Work to complete
Copy out the text of each of the items below word for word. Leave the pictures out of your answer.

Raw records
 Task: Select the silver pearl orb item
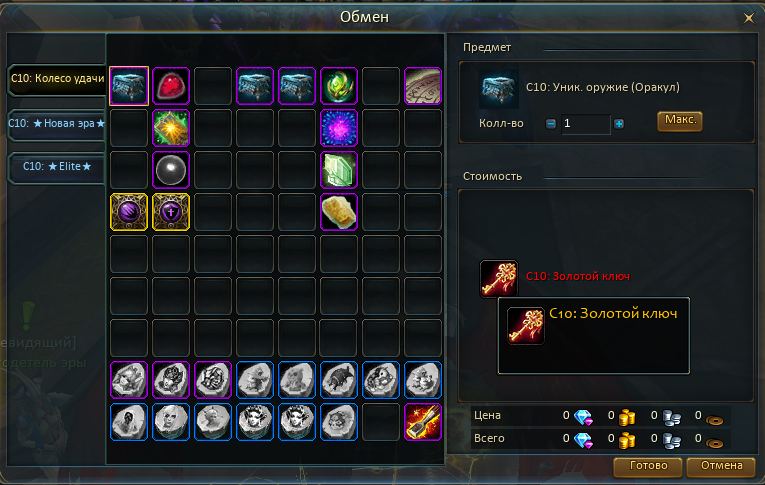171,170
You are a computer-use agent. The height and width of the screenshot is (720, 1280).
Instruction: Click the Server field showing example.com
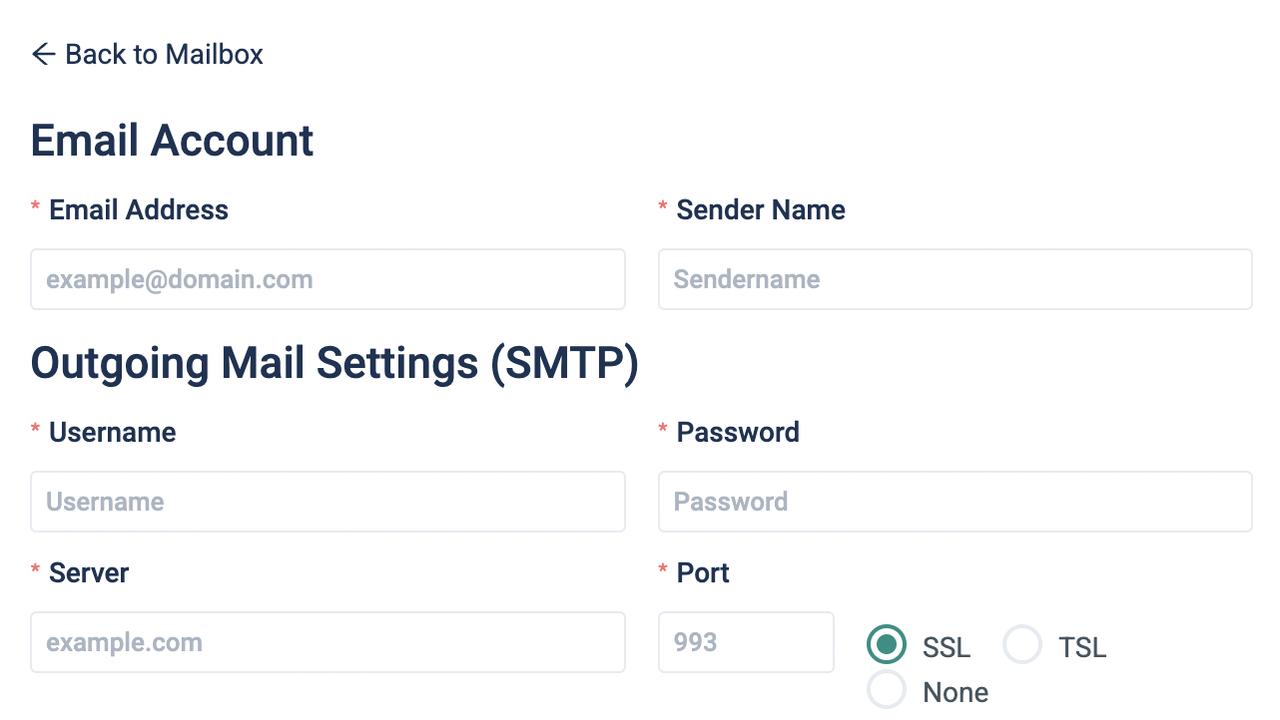pos(328,642)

Finished answer
 Task: Select the silver pearl orb item
171,170
You are a computer-use agent. The height and width of the screenshot is (720, 1280).
Instruction: Click the Server field showing example.com
pos(328,642)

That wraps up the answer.